Sebagai edisi awal, Camani mengeluarkan lima pilihan wewangian dengan aroma yang lekat dengan keseharian masyarakat Indonesia.
Ada Air Jambu yang memiliki aroma khas desa di Jawa Barat yang kental dengan teh hijau, Alia Jae yang merupakan wewangian khas daerah Jawa Tengah yang kental dengan aroma sitrus dan jahe, Maha Pengiri yang menguarkan wangi serai yang sangat segar, Akar Wangi dari akar rempah-rempah yang wangi, serta Gelam yang beraroma minyak telon.
“Gelam berasal dari minyak gelam, diambil dari nama Pulau Gelam, salah satu pulau penghasil minyak kayu putih terbesar di Indonesia. Harus ada cerita di balik setiap produk kami, agar ketika bersaing di pasar dunia, Camani mampu mewakili Indonesia.” Camani akhirnya menjadi sebuah jembatan karya dari ketiga wanita ini, yang ingin mengimbau kepada masyarakat tentang pentingnya wewangian dalam kehidupan sehari-hari.
“Kita semua adalah pengguna dan pencinta wewangian.

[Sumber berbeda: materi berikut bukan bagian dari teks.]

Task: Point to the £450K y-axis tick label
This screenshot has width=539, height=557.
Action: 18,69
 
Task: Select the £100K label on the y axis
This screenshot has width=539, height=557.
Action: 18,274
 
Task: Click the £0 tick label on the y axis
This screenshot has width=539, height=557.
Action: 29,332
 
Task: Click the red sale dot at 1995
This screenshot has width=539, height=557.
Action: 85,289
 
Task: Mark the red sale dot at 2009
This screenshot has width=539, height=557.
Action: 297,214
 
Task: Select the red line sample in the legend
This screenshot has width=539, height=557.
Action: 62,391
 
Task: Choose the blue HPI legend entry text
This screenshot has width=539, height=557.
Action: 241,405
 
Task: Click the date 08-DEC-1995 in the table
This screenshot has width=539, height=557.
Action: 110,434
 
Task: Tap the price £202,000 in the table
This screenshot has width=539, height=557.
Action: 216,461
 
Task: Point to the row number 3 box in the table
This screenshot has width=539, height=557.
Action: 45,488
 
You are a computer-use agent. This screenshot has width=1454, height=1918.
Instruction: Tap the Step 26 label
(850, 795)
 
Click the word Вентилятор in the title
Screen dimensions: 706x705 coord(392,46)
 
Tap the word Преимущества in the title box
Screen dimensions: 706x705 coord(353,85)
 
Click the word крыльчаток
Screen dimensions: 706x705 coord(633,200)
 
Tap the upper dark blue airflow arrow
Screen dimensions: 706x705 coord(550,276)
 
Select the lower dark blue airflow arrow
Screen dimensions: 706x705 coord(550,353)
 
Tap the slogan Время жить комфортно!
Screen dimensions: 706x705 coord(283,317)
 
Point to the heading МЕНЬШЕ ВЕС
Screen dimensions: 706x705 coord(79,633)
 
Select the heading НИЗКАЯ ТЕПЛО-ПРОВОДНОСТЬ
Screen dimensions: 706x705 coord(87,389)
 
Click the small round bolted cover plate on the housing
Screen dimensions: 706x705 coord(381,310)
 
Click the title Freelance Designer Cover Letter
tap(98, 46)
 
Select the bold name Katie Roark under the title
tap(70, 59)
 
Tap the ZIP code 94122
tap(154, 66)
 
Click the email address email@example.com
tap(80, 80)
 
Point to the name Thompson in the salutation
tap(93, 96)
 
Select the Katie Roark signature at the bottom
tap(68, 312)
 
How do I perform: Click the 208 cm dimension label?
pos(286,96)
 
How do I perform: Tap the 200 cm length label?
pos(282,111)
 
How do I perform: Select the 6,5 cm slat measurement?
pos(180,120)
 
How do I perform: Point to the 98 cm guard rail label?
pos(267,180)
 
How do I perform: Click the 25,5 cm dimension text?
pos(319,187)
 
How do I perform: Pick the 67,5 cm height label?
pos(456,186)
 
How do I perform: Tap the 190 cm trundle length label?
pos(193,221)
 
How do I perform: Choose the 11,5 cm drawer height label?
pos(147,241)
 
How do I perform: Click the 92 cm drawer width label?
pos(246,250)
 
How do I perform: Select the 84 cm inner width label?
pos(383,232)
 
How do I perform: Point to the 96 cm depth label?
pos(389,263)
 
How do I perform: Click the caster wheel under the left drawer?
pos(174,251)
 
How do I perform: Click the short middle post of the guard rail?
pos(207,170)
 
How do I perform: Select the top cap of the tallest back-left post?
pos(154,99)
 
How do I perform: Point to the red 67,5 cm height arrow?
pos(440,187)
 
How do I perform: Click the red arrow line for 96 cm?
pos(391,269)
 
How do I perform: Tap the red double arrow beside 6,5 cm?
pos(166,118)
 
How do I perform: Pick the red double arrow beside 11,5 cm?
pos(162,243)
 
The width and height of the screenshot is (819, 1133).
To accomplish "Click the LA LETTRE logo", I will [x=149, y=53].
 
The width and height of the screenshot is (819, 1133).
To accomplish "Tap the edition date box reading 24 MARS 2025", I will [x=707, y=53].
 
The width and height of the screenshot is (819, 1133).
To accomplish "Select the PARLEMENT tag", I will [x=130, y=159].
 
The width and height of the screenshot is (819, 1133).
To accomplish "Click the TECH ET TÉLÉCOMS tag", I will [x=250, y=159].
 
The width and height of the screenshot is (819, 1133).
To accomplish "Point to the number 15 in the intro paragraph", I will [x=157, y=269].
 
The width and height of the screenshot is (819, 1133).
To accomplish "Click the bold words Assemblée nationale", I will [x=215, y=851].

Sebenarnya, sulit menemukan formula wewangian yang tepat untuk masyarakat kita, karena sejak dulu orang Indonesia sangat menyukai wewangian. Dalam hal makanan saja, kita cenderung memilih yang beraroma wangi. Contohnya, nasi yang beraroma pandan,” jelas Akani lagi.
Seiring waktu, Camani mulai disukai masyarakat. Dari produksi awal yang hanya 500 botol per varian, permintaan terus meningkat. Penjualan Camani, yang awalnya hanya beredar di antara teman-teman dekat dan butik-butik kecil di seputar Jakarta serta melalui online, kini mulai mendapat permintaan reselling dari luar Jakarta. Citta yang bertugas memegang divisi penjualan dan pengiriman barang awalnya sampai kerepotan memenuhi permintaan yang besar itu.
“Di tahun 2015, permintaan masyarakat meluas, mulai dari Bandung, Surabaya, Aceh, hingga ke luar negeri, seperti Jepang dan Belanda. Kami akhirnya mencoba menyesuaikan produksi kami dengan kebutuhan pasar,” ujar Cita.
Setelah seri yang pertama, Camani merilis koleksi kedua khusus untuk room spray yang terdiri atas tiga wewangian baru. Yakni, Semalam (aroma bunga sedap malam dan bunga putih), Parna dengan aroma dedaunan segar, dan Rami yang memiliki wangi linen yang netral.